We arrived at a really interesting point. It was just after the [economic] crash and everybody was still recovering and Vegas was a bit slower than other places in the country. There was this turn to what I think is the honesty of cooking and food, and I think it transitioned Vegas into a more conscientious culinary environment. You had to exceed expectations on a daily basis. It wasn’t just about a crazy party and the most expensive thing on the menu is what sells all the time. It was an important time in creating that landscape and now you can see how the culinary world has evolved in Las Vegas because you have great homegrown chefs and chefs from other places doing things off the Strip, really interesting concepts downtown and on and off the Strip. It’s been growing for quite some time but in the last few years Vegas has really turned into a great culinary city.

You moved from New York City and really got involved in the food community, including helping put together the first Life Is Beautiful Festival downtown and its strong culinary components.

I’ve always believed in this town and always been attracted to the neighborhoods as well as the Strip. That’s what LIB was about, the depth of everything here and the fact that Las Vegas has its own vibe. A lot of the Strip stuff shows that Vegas has borrowed the vibe, that it has a history of replicating other places, but there was such an authenticity that wasn’t being recognized. We wanted to bring that front and center, and now, being able to be in the neighborhood [at Red Rock] and connect with the locals that way is a super-cool thing.

How similar is the new Blue Ribbon Sushi to the original on the Strip?

I think it embodies the same spirit. The menu is similar but there are a few modifications. If you’ve been to our original sushi place in New York, you know it’s 11 feet wide at its widest point, so it’s kind of an awkward space. But we like awkward spaces. The new one is also long and narrow and evokes that same feeling. It’s funky. It has a Tokyo street vibe to it and these sort of activations as you walk through, from the sushi bar to the drink bar to the outdoor beer garden.
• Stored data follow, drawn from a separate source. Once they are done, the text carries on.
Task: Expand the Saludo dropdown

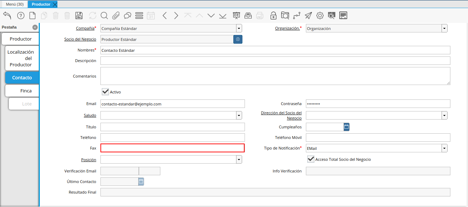Action: tap(239, 115)
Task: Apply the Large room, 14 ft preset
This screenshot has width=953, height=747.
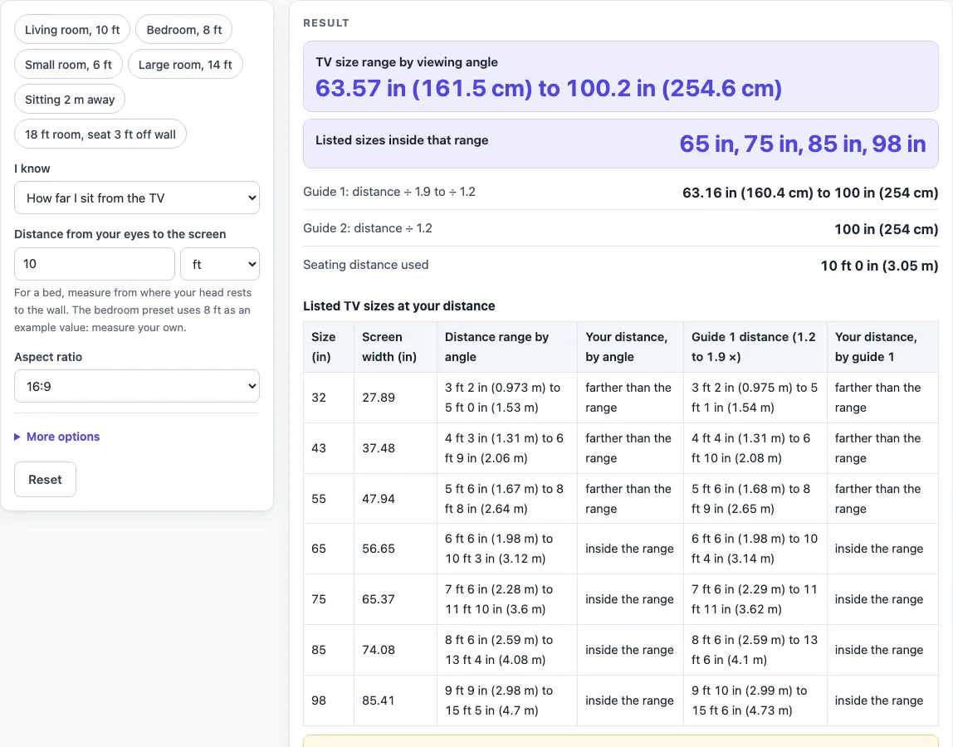Action: [185, 65]
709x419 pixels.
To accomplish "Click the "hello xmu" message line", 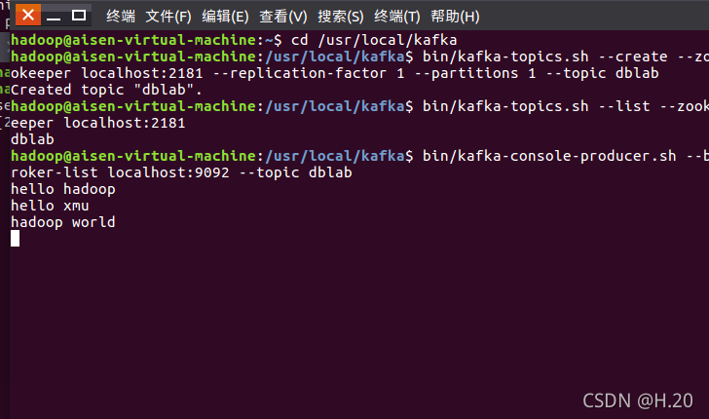I will tap(50, 206).
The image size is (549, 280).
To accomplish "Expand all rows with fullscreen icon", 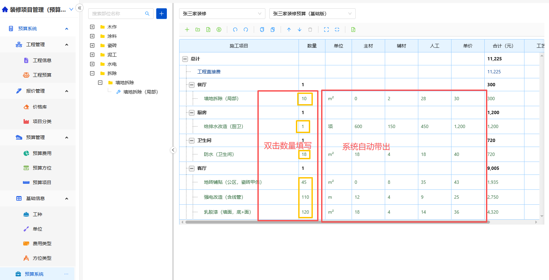I will tap(326, 30).

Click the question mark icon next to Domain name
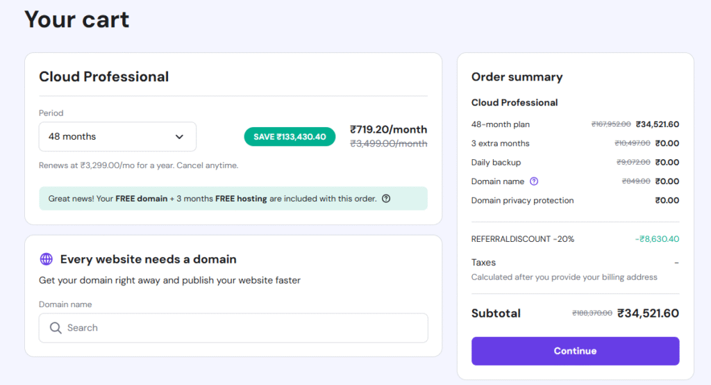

From the fried chicken with wasabi honey to the oxtail rice with bone marrow, there were a lot of beloved dishes on that old menu. Was it difficult to choose the list of dishes for the new version?

It was funny. At the first menu meeting we all sat down and discussed whether it should be exactly the same or a little bit different. By the end we decided we can change things up, but there are a lot of dishes that we just knew, we have to have that, and that, and all those.

You operate the renovated Blue Ribbon brasserie at the Cosmo as well as Blue Ribbon Fried Chicken on the Strip and the menu at Brooklyn Bowl at the Linq Promenade. You guys have really become known for great fried chicken.

My dad always would say he could have saved a lot of money sending us to France (to study) if he knew it was going to be all about fried chicken. But it is interesting the way people are attached to that dish, whether it’s at Blue Ribbon at the Cosmo or Blue Ribbon Fried Chicken at the Grand Bazaar Shops (at Bally’s). People have a real visceral attachment to that dish.